EXCERPTED RECORDS —

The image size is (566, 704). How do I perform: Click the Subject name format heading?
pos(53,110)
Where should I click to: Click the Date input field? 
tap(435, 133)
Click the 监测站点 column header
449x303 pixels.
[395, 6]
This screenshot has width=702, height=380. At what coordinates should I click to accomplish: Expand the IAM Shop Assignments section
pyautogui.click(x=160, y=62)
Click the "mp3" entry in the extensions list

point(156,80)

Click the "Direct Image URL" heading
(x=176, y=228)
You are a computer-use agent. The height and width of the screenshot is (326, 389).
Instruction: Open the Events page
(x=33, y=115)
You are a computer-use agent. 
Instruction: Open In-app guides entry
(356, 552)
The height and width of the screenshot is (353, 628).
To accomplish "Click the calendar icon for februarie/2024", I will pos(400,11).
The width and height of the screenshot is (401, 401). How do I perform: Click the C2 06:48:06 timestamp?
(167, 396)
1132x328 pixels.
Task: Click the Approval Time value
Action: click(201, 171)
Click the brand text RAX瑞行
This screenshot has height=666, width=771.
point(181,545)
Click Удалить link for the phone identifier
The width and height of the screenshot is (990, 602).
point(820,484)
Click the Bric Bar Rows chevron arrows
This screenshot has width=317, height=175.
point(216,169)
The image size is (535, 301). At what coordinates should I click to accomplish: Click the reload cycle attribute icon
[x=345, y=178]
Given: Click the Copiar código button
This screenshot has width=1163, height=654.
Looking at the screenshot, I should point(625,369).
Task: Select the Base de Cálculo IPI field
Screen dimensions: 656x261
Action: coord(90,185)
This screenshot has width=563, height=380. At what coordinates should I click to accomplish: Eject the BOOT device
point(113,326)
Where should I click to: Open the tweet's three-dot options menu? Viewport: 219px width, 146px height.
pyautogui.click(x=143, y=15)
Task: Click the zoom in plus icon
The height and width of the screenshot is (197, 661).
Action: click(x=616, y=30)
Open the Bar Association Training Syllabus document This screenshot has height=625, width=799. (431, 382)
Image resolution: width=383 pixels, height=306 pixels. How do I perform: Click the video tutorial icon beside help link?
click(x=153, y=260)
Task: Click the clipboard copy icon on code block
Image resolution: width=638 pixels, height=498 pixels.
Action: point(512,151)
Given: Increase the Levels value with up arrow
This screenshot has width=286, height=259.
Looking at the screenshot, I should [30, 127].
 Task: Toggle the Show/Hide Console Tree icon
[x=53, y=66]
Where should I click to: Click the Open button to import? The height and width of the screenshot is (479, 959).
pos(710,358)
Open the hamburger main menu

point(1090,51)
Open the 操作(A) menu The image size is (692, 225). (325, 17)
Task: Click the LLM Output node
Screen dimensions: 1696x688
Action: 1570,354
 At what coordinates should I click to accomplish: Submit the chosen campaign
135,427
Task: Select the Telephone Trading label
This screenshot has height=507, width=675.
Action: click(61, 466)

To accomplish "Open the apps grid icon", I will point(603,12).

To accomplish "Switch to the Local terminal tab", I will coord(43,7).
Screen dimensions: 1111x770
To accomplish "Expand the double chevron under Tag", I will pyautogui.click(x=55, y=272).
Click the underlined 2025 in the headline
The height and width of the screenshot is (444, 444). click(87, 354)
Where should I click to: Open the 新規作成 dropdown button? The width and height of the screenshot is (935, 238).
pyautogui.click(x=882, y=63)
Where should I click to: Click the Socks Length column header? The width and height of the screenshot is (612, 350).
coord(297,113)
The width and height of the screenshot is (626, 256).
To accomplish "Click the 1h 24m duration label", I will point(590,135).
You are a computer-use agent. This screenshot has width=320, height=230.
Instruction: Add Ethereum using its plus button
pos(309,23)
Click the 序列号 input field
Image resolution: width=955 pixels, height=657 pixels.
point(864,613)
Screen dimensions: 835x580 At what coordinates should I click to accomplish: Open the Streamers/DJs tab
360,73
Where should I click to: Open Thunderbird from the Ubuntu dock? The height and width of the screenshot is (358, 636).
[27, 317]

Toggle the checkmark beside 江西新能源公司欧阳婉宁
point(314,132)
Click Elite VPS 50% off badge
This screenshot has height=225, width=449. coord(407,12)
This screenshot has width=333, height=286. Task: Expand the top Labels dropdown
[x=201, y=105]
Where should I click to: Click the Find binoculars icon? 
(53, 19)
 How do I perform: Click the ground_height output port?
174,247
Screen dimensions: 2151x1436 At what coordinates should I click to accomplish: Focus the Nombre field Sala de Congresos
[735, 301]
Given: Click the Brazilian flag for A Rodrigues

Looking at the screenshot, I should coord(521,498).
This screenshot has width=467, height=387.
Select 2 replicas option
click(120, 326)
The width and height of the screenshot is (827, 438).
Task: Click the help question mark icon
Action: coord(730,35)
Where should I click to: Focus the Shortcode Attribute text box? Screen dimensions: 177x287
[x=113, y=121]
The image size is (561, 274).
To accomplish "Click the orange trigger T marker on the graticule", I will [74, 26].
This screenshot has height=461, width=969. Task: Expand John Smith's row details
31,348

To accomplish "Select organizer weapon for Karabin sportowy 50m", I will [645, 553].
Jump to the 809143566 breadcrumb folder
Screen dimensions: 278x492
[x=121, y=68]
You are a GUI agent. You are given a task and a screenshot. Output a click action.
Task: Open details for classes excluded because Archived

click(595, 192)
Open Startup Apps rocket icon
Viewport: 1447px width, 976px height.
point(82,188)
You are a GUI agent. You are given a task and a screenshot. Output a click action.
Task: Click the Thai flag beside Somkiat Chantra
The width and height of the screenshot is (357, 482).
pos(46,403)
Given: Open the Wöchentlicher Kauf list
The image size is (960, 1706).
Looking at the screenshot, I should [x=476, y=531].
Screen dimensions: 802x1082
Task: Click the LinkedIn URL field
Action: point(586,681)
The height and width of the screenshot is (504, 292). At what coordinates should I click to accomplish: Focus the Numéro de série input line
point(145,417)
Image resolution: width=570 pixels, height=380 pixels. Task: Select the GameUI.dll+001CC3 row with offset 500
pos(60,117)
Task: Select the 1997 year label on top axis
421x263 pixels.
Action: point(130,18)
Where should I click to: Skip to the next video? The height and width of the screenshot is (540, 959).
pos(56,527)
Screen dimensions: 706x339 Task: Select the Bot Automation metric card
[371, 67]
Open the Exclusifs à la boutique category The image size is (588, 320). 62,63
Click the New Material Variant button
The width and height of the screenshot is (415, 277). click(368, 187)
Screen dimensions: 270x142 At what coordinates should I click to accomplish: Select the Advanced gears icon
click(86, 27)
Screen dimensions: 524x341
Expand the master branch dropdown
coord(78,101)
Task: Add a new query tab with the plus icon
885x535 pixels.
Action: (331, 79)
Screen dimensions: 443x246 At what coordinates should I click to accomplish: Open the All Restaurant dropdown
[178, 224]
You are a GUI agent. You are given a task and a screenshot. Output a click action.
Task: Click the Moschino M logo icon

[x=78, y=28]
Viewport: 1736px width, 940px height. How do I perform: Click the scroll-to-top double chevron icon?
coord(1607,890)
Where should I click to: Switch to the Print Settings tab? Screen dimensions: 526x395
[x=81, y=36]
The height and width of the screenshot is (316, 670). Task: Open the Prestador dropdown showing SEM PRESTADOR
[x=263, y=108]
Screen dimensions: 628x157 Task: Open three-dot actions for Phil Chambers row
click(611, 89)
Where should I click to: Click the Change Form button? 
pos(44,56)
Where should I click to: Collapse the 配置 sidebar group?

PROBLEM REQUIREMENTS — Quote every record above exactly.

ANSWER TO THIS EXERCISE —
The image size is (566, 704). How do I perform: Click the Subject name format heading?
pos(53,110)
Where should I click to: Click the Date input field? 
tap(435, 133)
Click the 监测站点 column header
449x303 pixels.
[395, 6]
This screenshot has width=702, height=380. At what coordinates should I click to accomplish: Expand the IAM Shop Assignments section
pyautogui.click(x=160, y=62)
Click the "mp3" entry in the extensions list

point(156,80)

Click the "Direct Image URL" heading
(x=176, y=228)
You are a computer-use agent. The height and width of the screenshot is (326, 389).
Instruction: Open the Events page
(x=33, y=115)
You are a computer-use agent. 
Instruction: Open In-app guides entry
(356, 552)
The height and width of the screenshot is (353, 628).
To accomplish "Click the calendar icon for februarie/2024", I will pos(400,11).
The width and height of the screenshot is (401, 401). How do I perform: Click the C2 06:48:06 timestamp?
(167, 396)
1132x328 pixels.
Task: Click the Approval Time value
Action: click(201, 171)
Click the brand text RAX瑞行
This screenshot has height=666, width=771.
point(181,545)
Click Удалить link for the phone identifier
The width and height of the screenshot is (990, 602).
point(820,484)
Click the Bric Bar Rows chevron arrows
This screenshot has width=317, height=175.
point(216,169)
The image size is (535, 301). At what coordinates should I click to accomplish: Click the reload cycle attribute icon
[x=345, y=178]
Given: Click the Copiar código button
This screenshot has width=1163, height=654.
Looking at the screenshot, I should point(625,369).
Task: Select the Base de Cálculo IPI field
Screen dimensions: 656x261
Action: coord(90,185)
This screenshot has width=563, height=380. At what coordinates should I click to accomplish: Eject the BOOT device
point(113,326)
Where should I click to: Open the tweet's three-dot options menu? Viewport: 219px width, 146px height.
pyautogui.click(x=143, y=15)
Task: Click the zoom in plus icon
The height and width of the screenshot is (197, 661).
Action: click(x=616, y=30)
Open the Bar Association Training Syllabus document This screenshot has height=625, width=799. (431, 382)
Image resolution: width=383 pixels, height=306 pixels. How do I perform: Click the video tutorial icon beside help link?
click(x=153, y=260)
Task: Click the clipboard copy icon on code block
Image resolution: width=638 pixels, height=498 pixels.
Action: point(512,151)
Given: Increase the Levels value with up arrow
This screenshot has width=286, height=259.
Looking at the screenshot, I should [30, 127].
 Task: Toggle the Show/Hide Console Tree icon
[x=53, y=66]
Where should I click to: Click the Open button to import? The height and width of the screenshot is (479, 959).
pos(710,358)
Open the hamburger main menu

point(1090,51)
Open the 操作(A) menu The image size is (692, 225). (325, 17)
Task: Click the LLM Output node
Screen dimensions: 1696x688
Action: 1570,354
 At what coordinates should I click to accomplish: Submit the chosen campaign
135,427
Task: Select the Telephone Trading label
This screenshot has height=507, width=675.
Action: click(61, 466)

To accomplish "Open the apps grid icon", I will point(603,12).

To accomplish "Switch to the Local terminal tab", I will coord(43,7).
Screen dimensions: 1111x770
To accomplish "Expand the double chevron under Tag", I will pyautogui.click(x=55, y=272).
Click the underlined 2025 in the headline
The height and width of the screenshot is (444, 444). click(87, 354)
Where should I click to: Open the 新規作成 dropdown button? The width and height of the screenshot is (935, 238).
pyautogui.click(x=882, y=63)
Where should I click to: Click the Socks Length column header? The width and height of the screenshot is (612, 350).
coord(297,113)
The width and height of the screenshot is (626, 256).
To accomplish "Click the 1h 24m duration label", I will point(590,135).
You are a computer-use agent. This screenshot has width=320, height=230.
Instruction: Add Ethereum using its plus button
pos(309,23)
Click the 序列号 input field
Image resolution: width=955 pixels, height=657 pixels.
point(864,613)
Screen dimensions: 835x580 At what coordinates should I click to accomplish: Open the Streamers/DJs tab
360,73
Where should I click to: Open Thunderbird from the Ubuntu dock? The height and width of the screenshot is (358, 636).
[27, 317]

Toggle the checkmark beside 江西新能源公司欧阳婉宁
point(314,132)
Click Elite VPS 50% off badge
This screenshot has height=225, width=449. coord(407,12)
This screenshot has width=333, height=286. Task: Expand the top Labels dropdown
[x=201, y=105]
Where should I click to: Click the Find binoculars icon? 
(53, 19)
 How do I perform: Click the ground_height output port?
174,247
Screen dimensions: 2151x1436 At what coordinates should I click to accomplish: Focus the Nombre field Sala de Congresos
[735, 301]
Given: Click the Brazilian flag for A Rodrigues

Looking at the screenshot, I should coord(521,498).
This screenshot has width=467, height=387.
Select 2 replicas option
click(120, 326)
The width and height of the screenshot is (827, 438).
Task: Click the help question mark icon
Action: coord(730,35)
Where should I click to: Focus the Shortcode Attribute text box? Screen dimensions: 177x287
[x=113, y=121]
The image size is (561, 274).
To accomplish "Click the orange trigger T marker on the graticule", I will [74, 26].
This screenshot has height=461, width=969. Task: Expand John Smith's row details
31,348

To accomplish "Select organizer weapon for Karabin sportowy 50m", I will [645, 553].
Jump to the 809143566 breadcrumb folder
Screen dimensions: 278x492
[x=121, y=68]
You are a GUI agent. You are given a task and a screenshot. Output a click action.
Task: Open details for classes excluded because Archived

click(595, 192)
Open Startup Apps rocket icon
Viewport: 1447px width, 976px height.
point(82,188)
You are a GUI agent. You are given a task and a screenshot. Output a click action.
Task: Click the Thai flag beside Somkiat Chantra
The width and height of the screenshot is (357, 482).
pos(46,403)
Given: Open the Wöchentlicher Kauf list
The image size is (960, 1706).
Looking at the screenshot, I should [x=476, y=531].
Screen dimensions: 802x1082
Task: Click the LinkedIn URL field
Action: point(586,681)
The height and width of the screenshot is (504, 292). At what coordinates should I click to accomplish: Focus the Numéro de série input line
point(145,417)
Image resolution: width=570 pixels, height=380 pixels. Task: Select the GameUI.dll+001CC3 row with offset 500
pos(60,117)
Task: Select the 1997 year label on top axis
421x263 pixels.
Action: point(130,18)
Where should I click to: Skip to the next video? The height and width of the screenshot is (540, 959).
pos(56,527)
Screen dimensions: 706x339 Task: Select the Bot Automation metric card
[371, 67]
Open the Exclusifs à la boutique category The image size is (588, 320). 62,63
Click the New Material Variant button
The width and height of the screenshot is (415, 277). click(368, 187)
Screen dimensions: 270x142 At what coordinates should I click to accomplish: Select the Advanced gears icon
click(86, 27)
Screen dimensions: 524x341
Expand the master branch dropdown
coord(78,101)
Task: Add a new query tab with the plus icon
885x535 pixels.
Action: (331, 79)
Screen dimensions: 443x246 At what coordinates should I click to accomplish: Open the All Restaurant dropdown
[178, 224]
You are a GUI agent. You are given a task and a screenshot. Output a click action.
Task: Click the Moschino M logo icon

[x=78, y=28]
Viewport: 1736px width, 940px height. How do I perform: Click the scroll-to-top double chevron icon?
coord(1607,890)
Where should I click to: Switch to the Print Settings tab? Screen dimensions: 526x395
[x=81, y=36]
The height and width of the screenshot is (316, 670). Task: Open the Prestador dropdown showing SEM PRESTADOR
[x=263, y=108]
Screen dimensions: 628x157 Task: Open three-dot actions for Phil Chambers row
click(611, 89)
Where should I click to: Click the Change Form button? 
pos(44,56)
Where should I click to: Collapse the 配置 sidebar group?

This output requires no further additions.